Related literature  

For related 1,1′-bis­(diphenyl­thio­phosphino)ferrocene structures, see: Fang et al. (1995 ▶); Pilloni et al. (1997 ▶) and for a related dimethyl­ethyl­amino­ferrocene structure, see: Mateus et al. (2006 ▶). For the chemistry of related ferrocenyl compounds, see: Audin et al. (2010 ▶); Debono et al. (2010 ▶); Diab et al. (2008 ▶); Le Roux et al. (2007 ▶); Malacea et al. (2006a ▶,b ▶); Routaboul et al. (2005 ▶, 2007 ▶).

Experimental  

Crystal data  

• [Fe(C₂₀H₂₁NPS)(C₁₇H₁₄PS)]·CH₂Cl₂

• M _r = 760.50

• Orthorhombic,

• a = 8.9493 (3) Å

• b = 16.8206 (7) Å

• c = 23.7697 (9) Å

• V = 3578.1 (2) ų

• Z = 4

• Mo Kα radiation

• μ = 0.81 mm⁻¹

• T = 180 K

• 0.48 × 0.11 × 0.08 mm

Data collection  

• Bruker APEXII diffractometer

• Absorption correction: multi-scan (SADABS; Bruker, 2007 ▶) T _min = 0.841, T _max = 1.0

• 61147 measured reflections

• 7854 independent reflections

• 7097 reflections with I > 2σ(I)

• R _int = 0.040

Refinement  

• R[F ² > 2σ(F ²)] = 0.042

• wR(F ²) = 0.102

• S = 1.09

• 7854 reflections

• 393 parameters

• H-atom parameters constrained

• Δρ_max = 0.63 e Å⁻³

• Δρ_min = −0.36 e Å⁻³

• Absolute structure: Flack (1983 ▶), 3441 Friedel pairs

• Flack parameter: 0.043 (16)

Data collection: APEX2 (Bruker, 2007 ▶); cell refinement: SAINT (Bruker, 2007 ▶); data reduction: SAINT; program(s) used to solve structure: SIR97 (Altomare et al., 1999 ▶); program(s) used to refine structure: SHELXL97 (Sheldrick, 2008 ▶); molecular graphics: ORTEPIII (Burnett & Johnson, 1996 ▶) and ORTEP-3 for Windows (Farrugia, 1997 ▶); software used to prepare material for publication: WinGX (Farrugia, 1999 ▶).

Supplementary Material

Additional supplementary materials: crystallographic information; 3D view; checkCIF report

Table 1. Hydrogen-bond geometry (Å, °).

D—H⋯A	D—H	H⋯A	D⋯A	D—H⋯A
C612—H612⋯S6	0.95	2.87	3.367 (3)	114
C113—H113⋯CT3i	0.95	2.84	3.678 (4)	148

Symmetry code: (i) .

supplementary crystallographic information

Comment

Our group has extensively studied the coordination chemistry (Malacea et al., 2006a, 2006b) and the catalytic properties (Le Roux et al., 2007; Diab et al., 2008; Debono et al., 2010) of various ferrocenyl ligands which can be efficiently synthesized from racemic or enantiomerically pure 2-(diphenylthiophosphino)(hydroxymethyl)ferrocene (Routaboul et al., 2005; Mateus et al., 2006; Routaboul et al., 2007; Le Roux et al., 2007; Audin et al., 2010). The latter may be obtained from 2-(diphenylthiophosphino)(dimethylaminomethyl)ferrocene. This last compound can be efficiently obtained by a one-pot procedure from commercially available dimethylaminomethylferrocene (Mateus et al., 2006). During this synthesis, small amounts of 1,1'-bis(diphenylthiophosphino) 2-dimethylaminomethylferrocene can be observed in the crude materials and isolated by flash chromatography on silicagel. Single crystals suitable for X-ray diffraction analysis could be grown from a dichloromethane solution by slow diffusion of hexane.

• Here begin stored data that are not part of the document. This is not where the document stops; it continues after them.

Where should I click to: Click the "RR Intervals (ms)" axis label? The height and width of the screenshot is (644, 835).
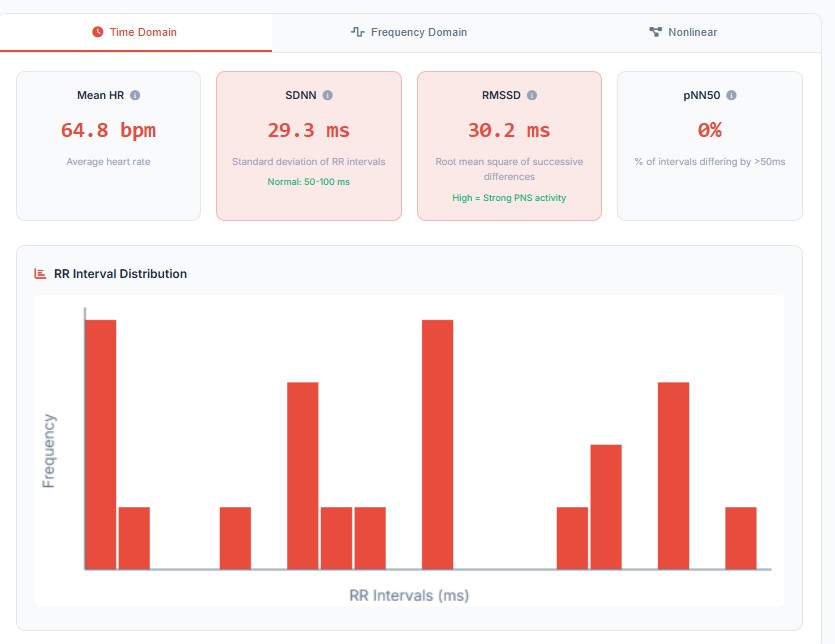coord(409,595)
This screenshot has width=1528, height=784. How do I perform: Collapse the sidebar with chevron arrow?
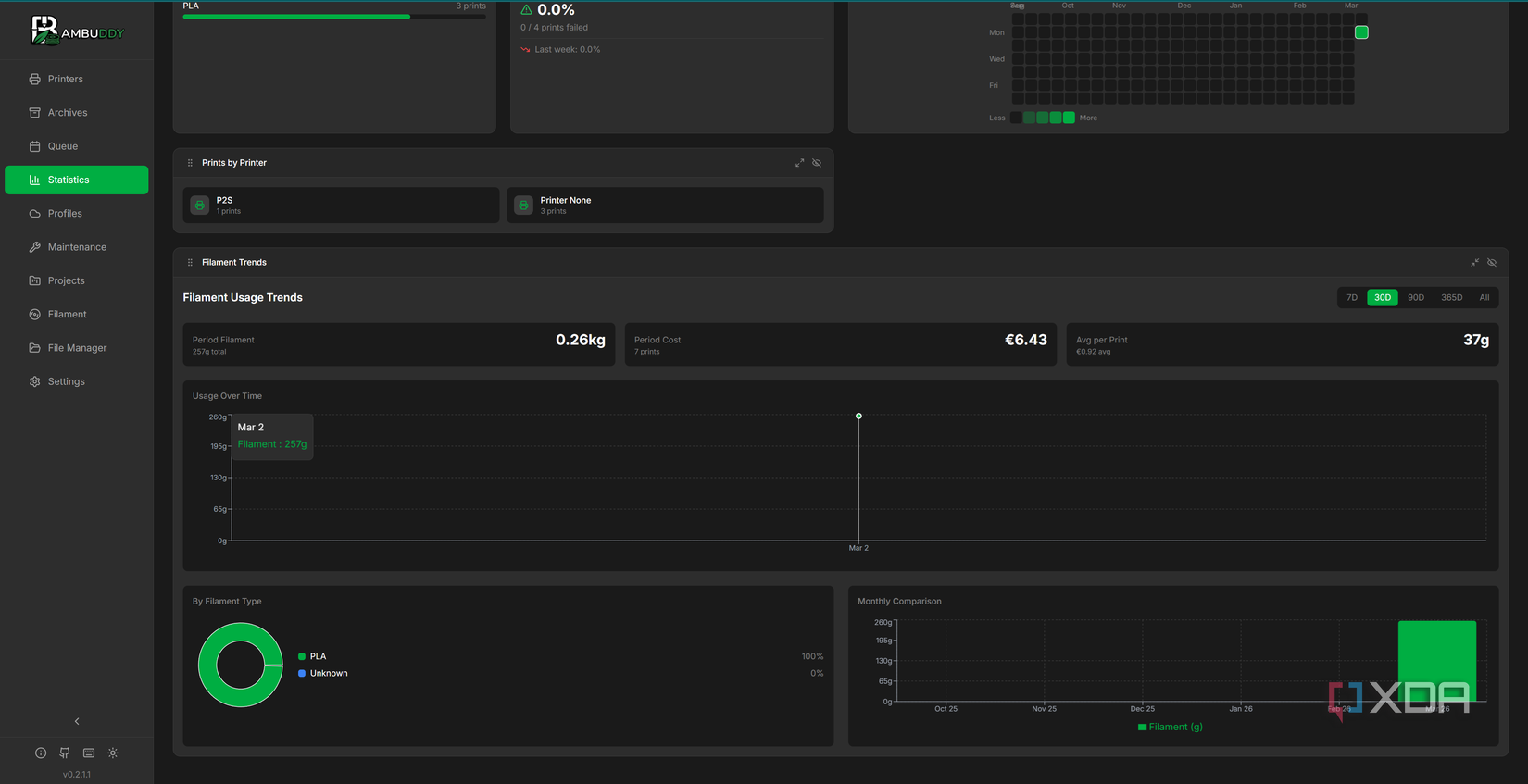point(77,721)
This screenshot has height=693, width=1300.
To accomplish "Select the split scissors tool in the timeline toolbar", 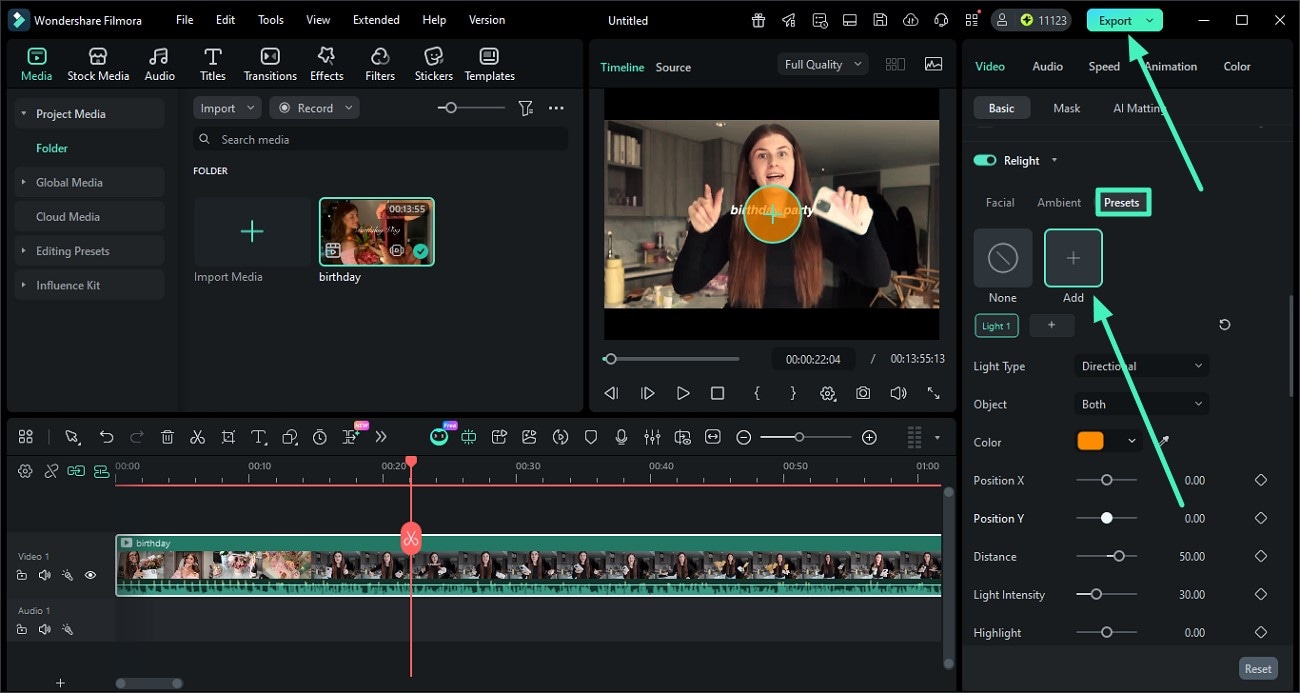I will (197, 437).
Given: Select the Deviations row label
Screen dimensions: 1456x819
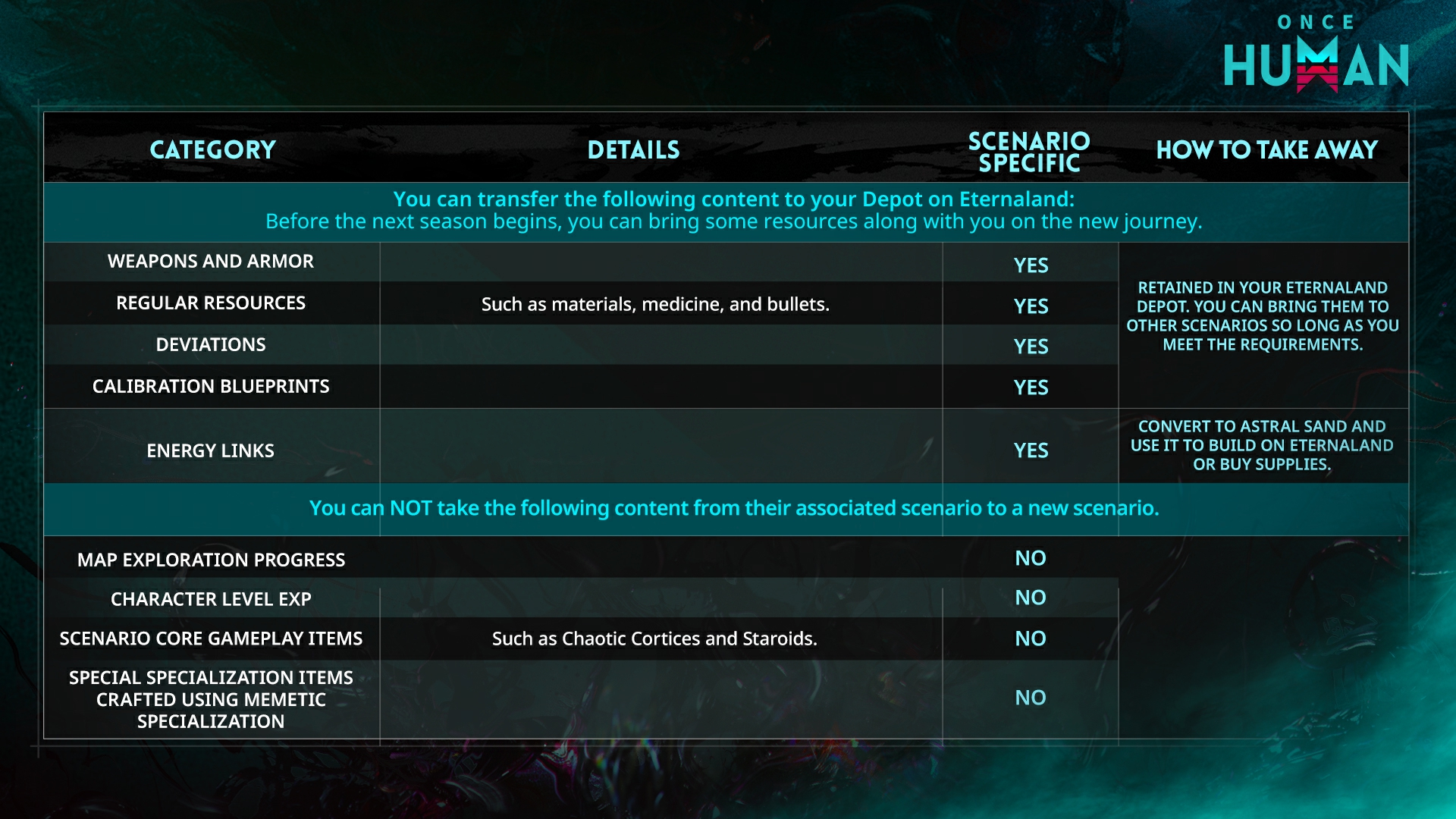Looking at the screenshot, I should point(211,345).
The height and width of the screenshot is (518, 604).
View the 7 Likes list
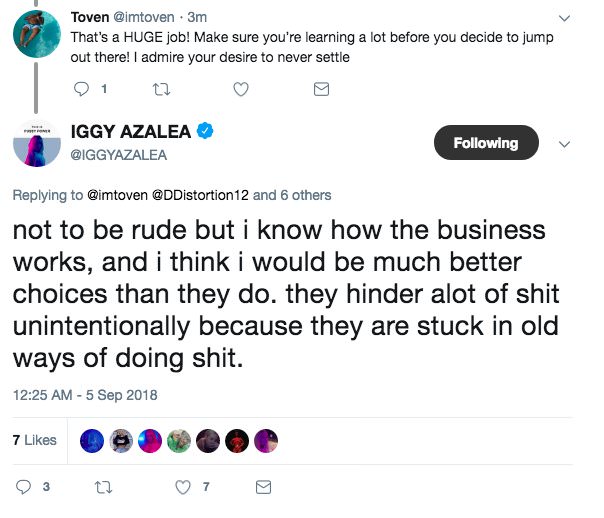pos(34,440)
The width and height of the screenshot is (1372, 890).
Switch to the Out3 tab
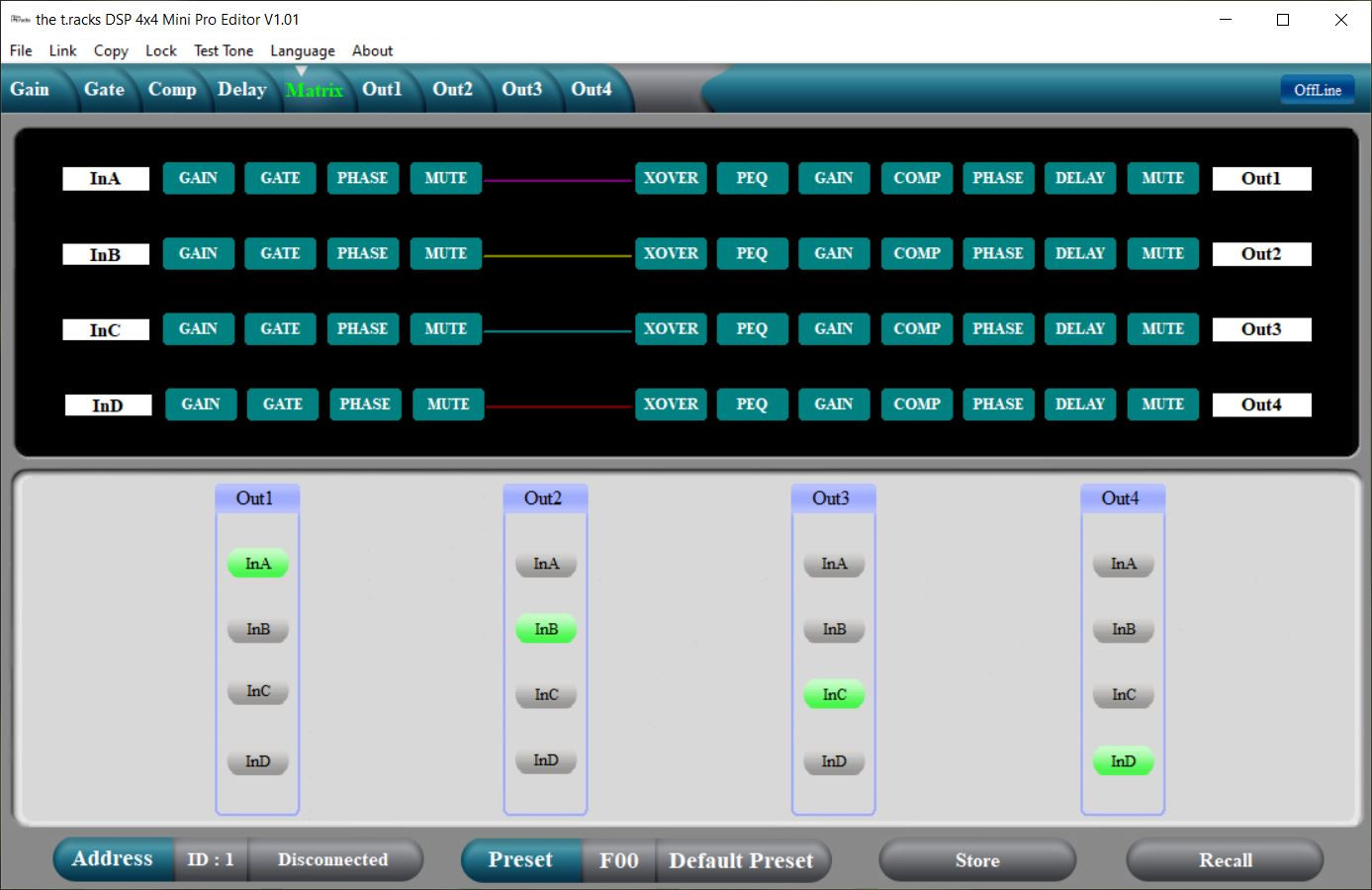521,89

In the title compound, both Cp rings constituting the ferrocene unit are substituted by a sulfur protected diphenylphosphine. One of the Cp ligands is additionally substituted by a dimethylaminomethyl group causing the chirality of the molecule. Surprisingly, although the synthetic procedure yielded the title compound as a racemic mixture, the reported crystal is enantiomerically pure with the R absolute configuration (Fig. 1). The dimethylamino moiety is exo with respect to the Cp ring as already observed for the related 2-(diphenylthiophophino)-dimethylaminomethylferrocene (Mateus et al., 2006). The C2—C21—N2 group is bent with respect to the Cp ring making a dihedral angle of 73.8 (3)° and the two methyl groups have rotated around the C21—N2 bond from the idealized bisecting position to minimize the interactions with the corresponding C111—C116 phenyl ring. The two diphenylthiophosphine moieties are trans with respect to the Ct1—Fe—Ct2 centroid direction (Ct1 and Ct2 being the centroids of the C1—C5 and C6—C10 Cp rings, respectively) as it was also observed in the molecular structure of related 1,1-(bisdiphenylthiophosphino)ferrocene (Fang et al.,1995; Pilloni et al., 1997). The P1—Ct1—Ct2—P6 torsion angle is 146.75 (2)°.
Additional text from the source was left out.